My first question was "If this is a free service, how do I know it will still be around in even a few years?". This was answered by your comment that it is (or at least appears to be?) funded by Harvard.
In which case, why isn't this prominently displayed on the main page? Or why not use a Harvard library URL, which will significantly boost the trust level? Especially vs a CC TLD which are known to be problematic?
It is on core Harvard funds, and we also have paid accounts used by law firms and journalists.
As an innovation lab we often minimize Harvard branding with project websites because it's more instructive to win or lose on our own merits than based on how people feel about Harvard, in either direction.
I personally see the benefit as potentially having internet archive stopping being the only game in town, but even that comes with certain costs ( which may not be great to the community as a whole -- depending on who you ask ).
I would love to hear your perspective on where you stand as related to other providers of similar services.
I think the biggest distinction is between archiving platforms made primarily for authors and primarily for web crawlers.
If you're an author (say, of a court decision) and you archive example.com/foo, Perma makes a fresh copy of example.com/foo as its own wacz file, with a CPU-intensive headless browser, gives it a unique short URL, and puts it in a folder tree for you. So you get a higher quality capture than most crawls can afford, including a screenshot and pdf; you get a URL that's easy to cite in print; you can find your copy later; you get "temporal integrity" (it's not possible for replays to pull in assets from other crawls, which can result in frankenstein playbacks); and you can independently respond to things like DMCA takedowns. It's all tuned to offer a great experience for that author.
IA is primarily tuned for preserving everything regardless of whether the author cared to preserve it or not, through massive web crawls. Which is often the better strategy -- most authors don't care as much as judges about the longterm integrity of their citations.
This is what I'm getting at about the specific benefits of having multiple archives. It's not just redundancy, it's that you can do better for different users that way.
With the internet archive, the purpose seems to be for public archiving. One could imagine a use-case where you want non-public archives, and are therefore not subject to any take-down requests, especially if they are considered court evidence for example.
By paying directly for your links to be archived, it directly helps fund the service and therefore keep it going. You would want to see some guarantees in the contract about pricing if you were to long-term rely on the service.
Irrelevant. The point is that there shouldn't be a single archive for anything, because then it has the longevity of the operators. Who can say whether Harvard or the IA will close its service first? Why choose ?
Is there any concept of signing data at time of archive, and verification at time of access, to prove it is not later tampered with, say by a bribed sysadmin?
Similarly are there any general supply chain integrity measures in place, such as code review of dependencies, reproducible builds, or creating archives reproducibly in independently administrated enclaves?
You note archives could be used for instances like Supreme Court decisions, so any anyone with power to tamper with content would certainly be targeted.

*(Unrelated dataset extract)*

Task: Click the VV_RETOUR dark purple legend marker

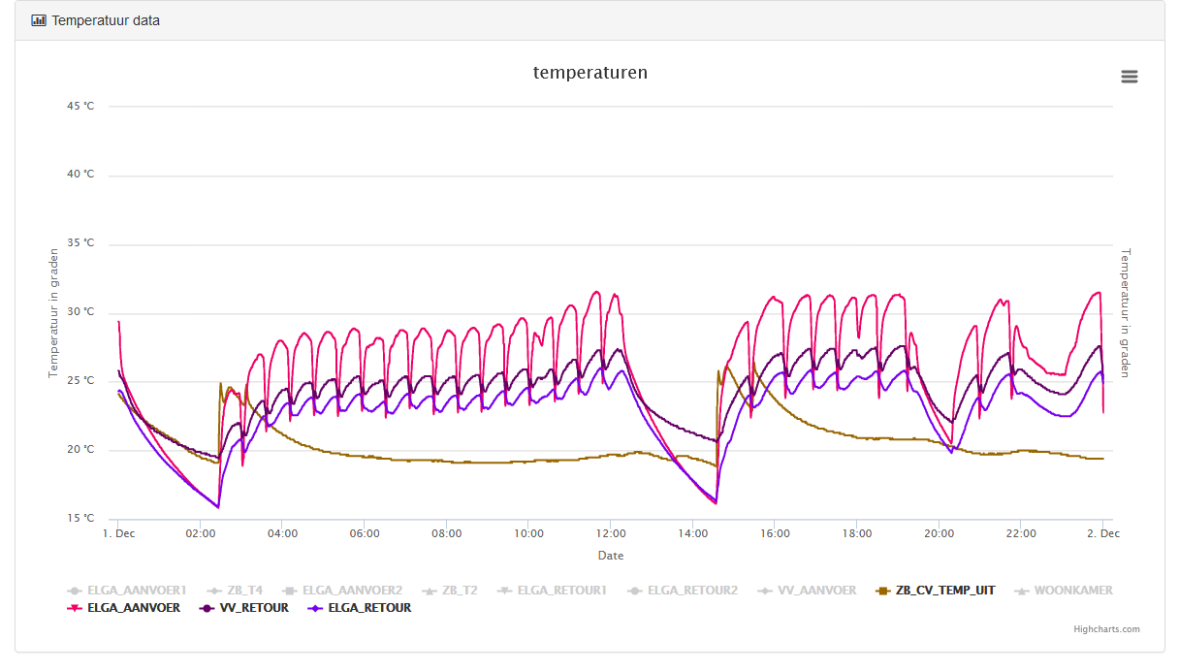Action: coord(206,608)
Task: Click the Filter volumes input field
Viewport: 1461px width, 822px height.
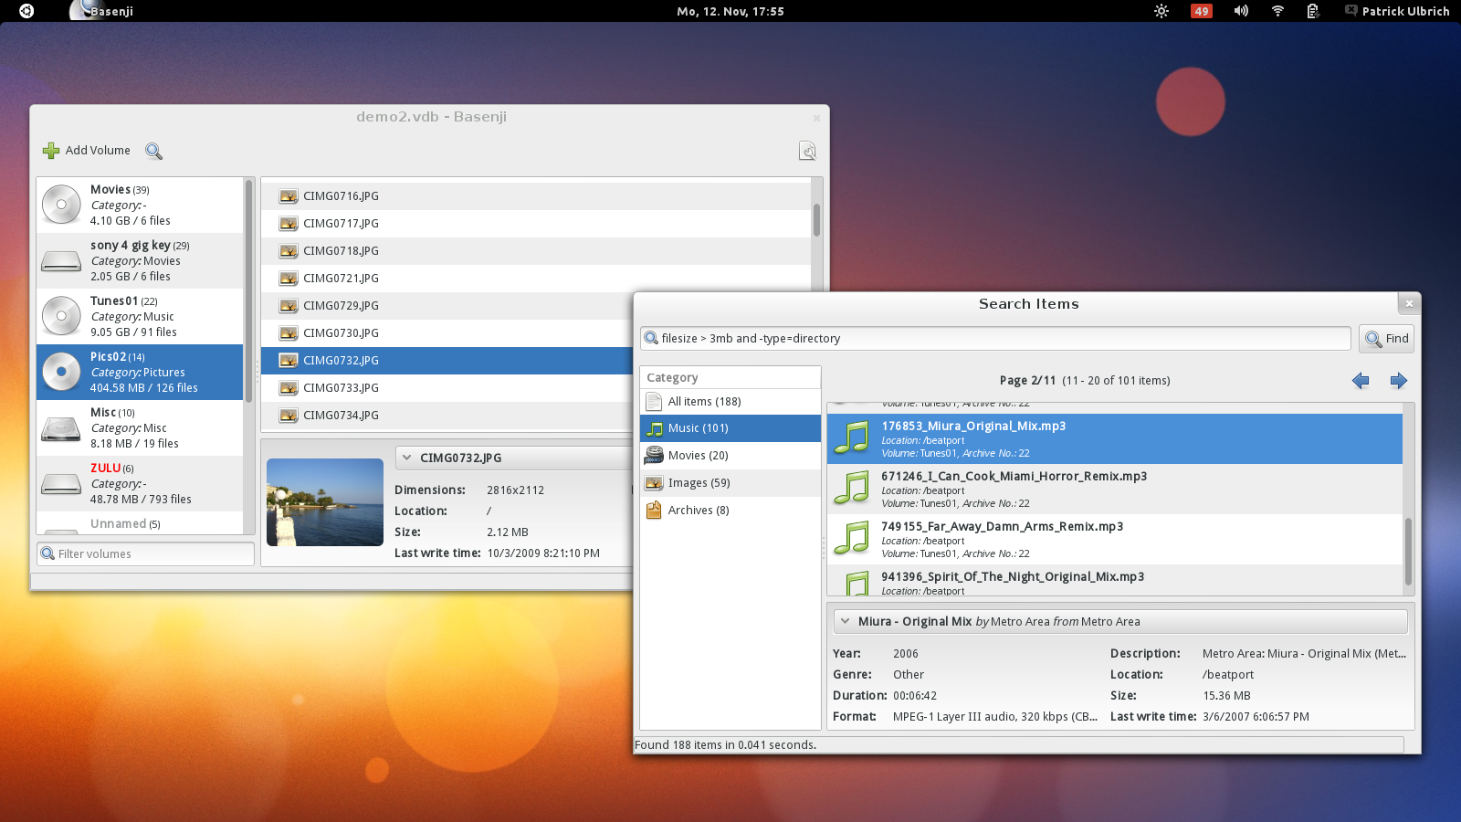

We're coauthors on the wacz-auth spec, which is designed to solve this sort of thing by signing archives with the domain cert of the archive that created them. If you cross-sign with a private cert you can do pretty well with this approach against various threat models, though it has to be part of a whole PKI security design.
I think the best approach for high stakes archiving is to have a standard for "witness APIs" so that you could fetch archives from independent archiving institutions. That also solves for the web looking different from different places. That hasn't gelled yet, though.
What happens if you get a lawsuit or injunction demanding information removal or alteration? What if somebody archives a born secret or something sensitive?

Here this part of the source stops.